Here is the problem with microlens arrays. Let’s say the 8kX panels are 50mm tall, divided by 2160px, is just 23 microns per pixel. Even supposing the pixels can actually change colors (no subpixels), just to divide the display into only 10 regions, each pixel would have to be considerably less than 2.3 microns.
Just 2.3 microns is already dangerously close to the ~0.5micron wavelength of visible light.
A point source of visible light less than about a 1micron is physically impossible. Quantum physics dictates the free-space photon will ‘form’ at comparably random locations below that limit.
At best, there will be little opportunity for further resolution improvement. At worst, there will be severe diffraction artifacts, like was seen on the waveguide AR displays of CES 2019 (but not so much CES 2020). I would also expect aligning microlens arrays to be challenging at best.
What you are likely to end up with, is a diffraction grating. Same thing as a CD-ROM disc, causing a rainbow of colors. Looking at smartphone displays reflecting intense LED light sources, already shows some diffraction patterns, illustrating just how close these displays already are to such things.
Of the technologies I know about, multilayer displays seem by far the most likely. Just take the existing technology, and stack it up.
But then weight becomes a concern.
As I think about it more, some technology for fusing together thin sheets of hardened glass might make the most sense in the near term. Just buy a stack of panels, stick them in a hot press, and done. But then the failure rate could be several times higher. Though the rejects due to subpanel cracking could be reassigned to cheaper single-light-field headsets.

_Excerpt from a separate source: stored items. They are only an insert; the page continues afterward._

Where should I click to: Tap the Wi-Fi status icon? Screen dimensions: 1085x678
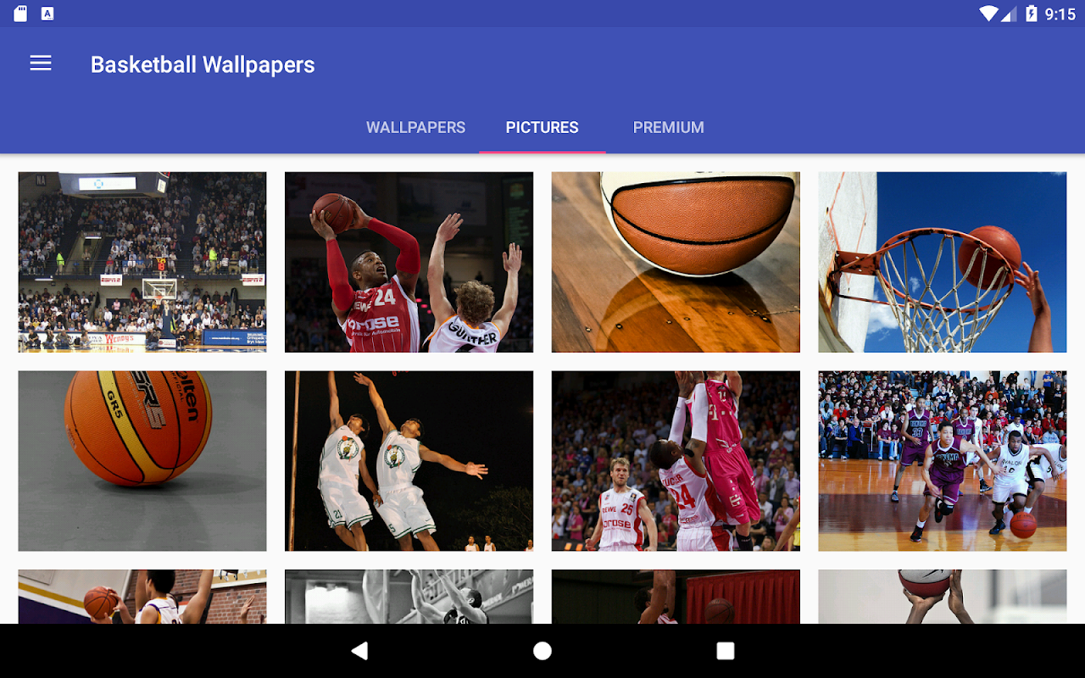(x=988, y=14)
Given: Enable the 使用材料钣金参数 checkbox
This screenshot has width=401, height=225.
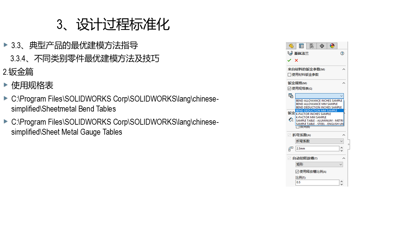Looking at the screenshot, I should (289, 75).
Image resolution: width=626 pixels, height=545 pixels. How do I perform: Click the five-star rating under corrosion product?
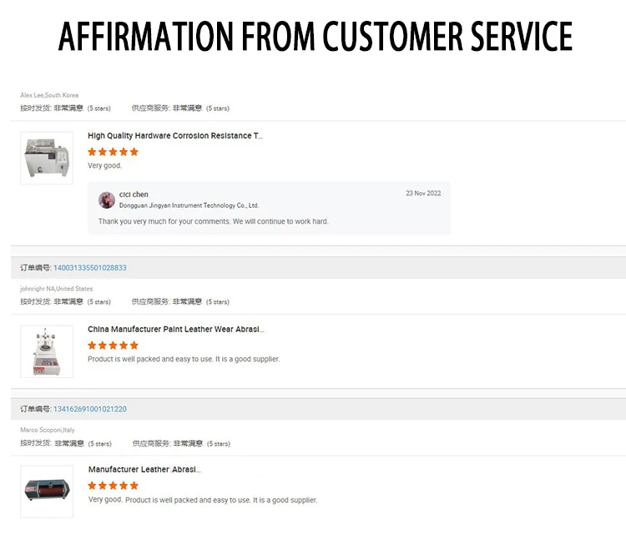tap(113, 152)
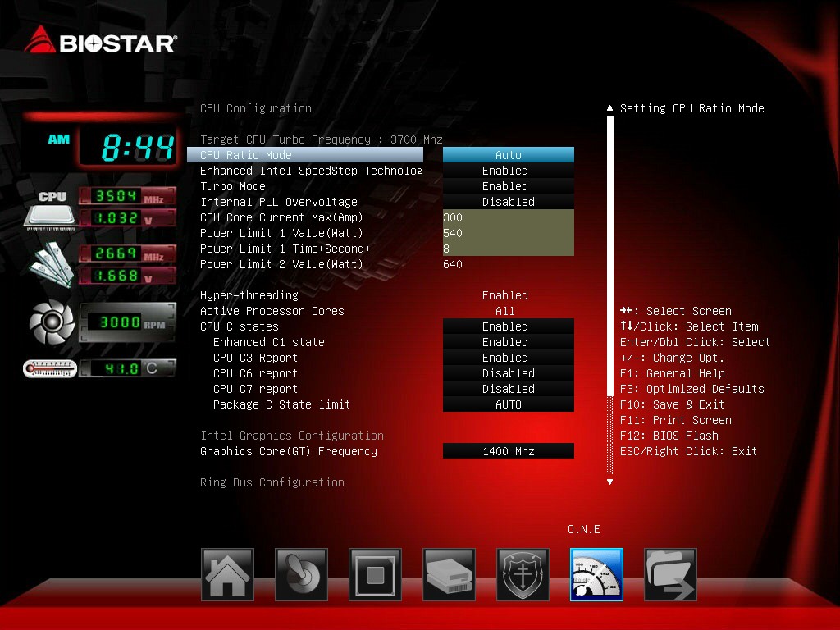Click the settings list scrollbar track
This screenshot has width=840, height=630.
coord(609,294)
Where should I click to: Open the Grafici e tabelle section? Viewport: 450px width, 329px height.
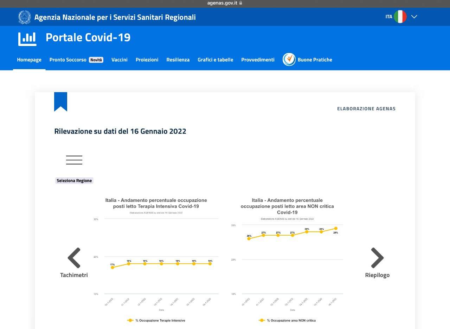215,60
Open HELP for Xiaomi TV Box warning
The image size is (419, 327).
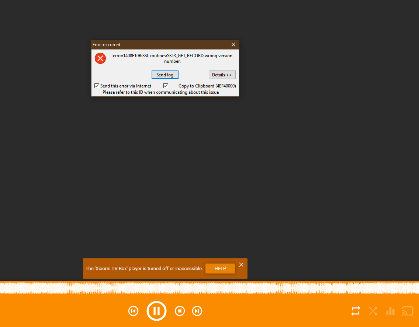pos(220,269)
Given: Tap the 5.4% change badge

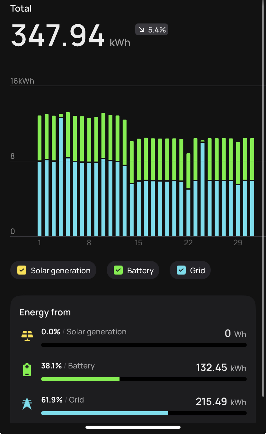Looking at the screenshot, I should click(x=152, y=30).
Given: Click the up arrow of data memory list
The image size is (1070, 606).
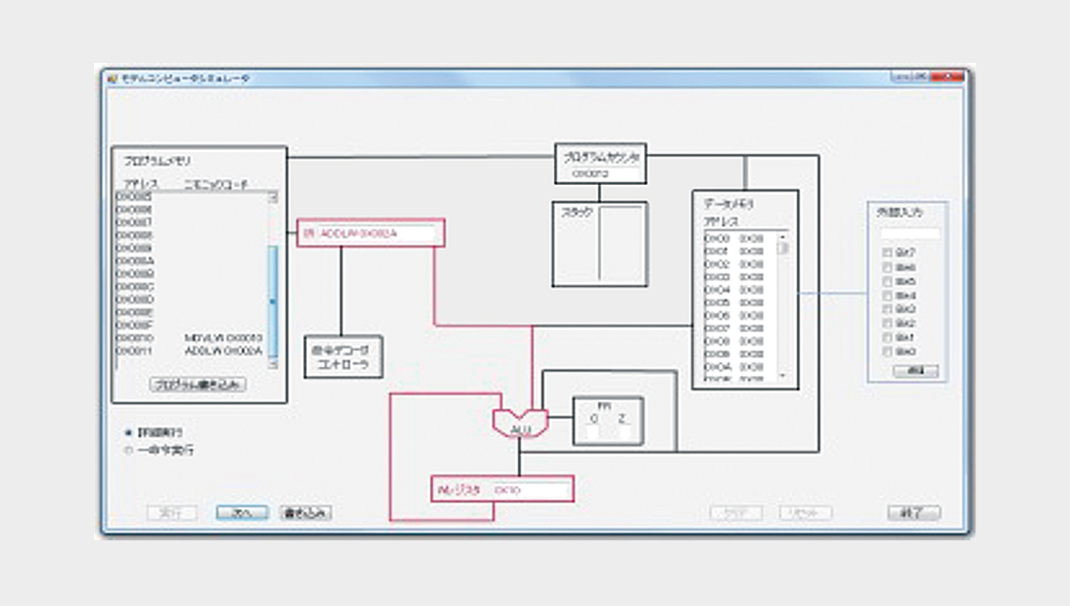Looking at the screenshot, I should point(783,237).
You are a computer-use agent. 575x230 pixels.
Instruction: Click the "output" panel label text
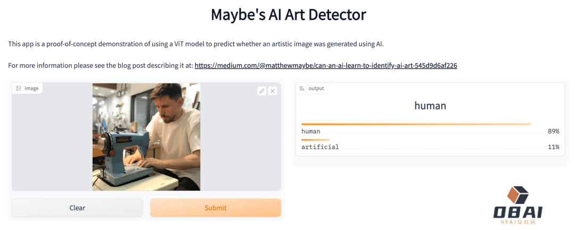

EDIT: I think I might have figured out the only way to do this. Thick carbon fiber backplate. As I think about what allows a panel to crack, it is not tensile strength of the back, but compressive strength (being 10x weaker for most materials) of the front. Thick glass is the usual way to protect LCD/OLED panels. But a thick carbon fiber backplate could have the required stiffness to hold the panels flat enough that much thinner layers of composite glass/adhesive would not be subjected to enough bending to break them.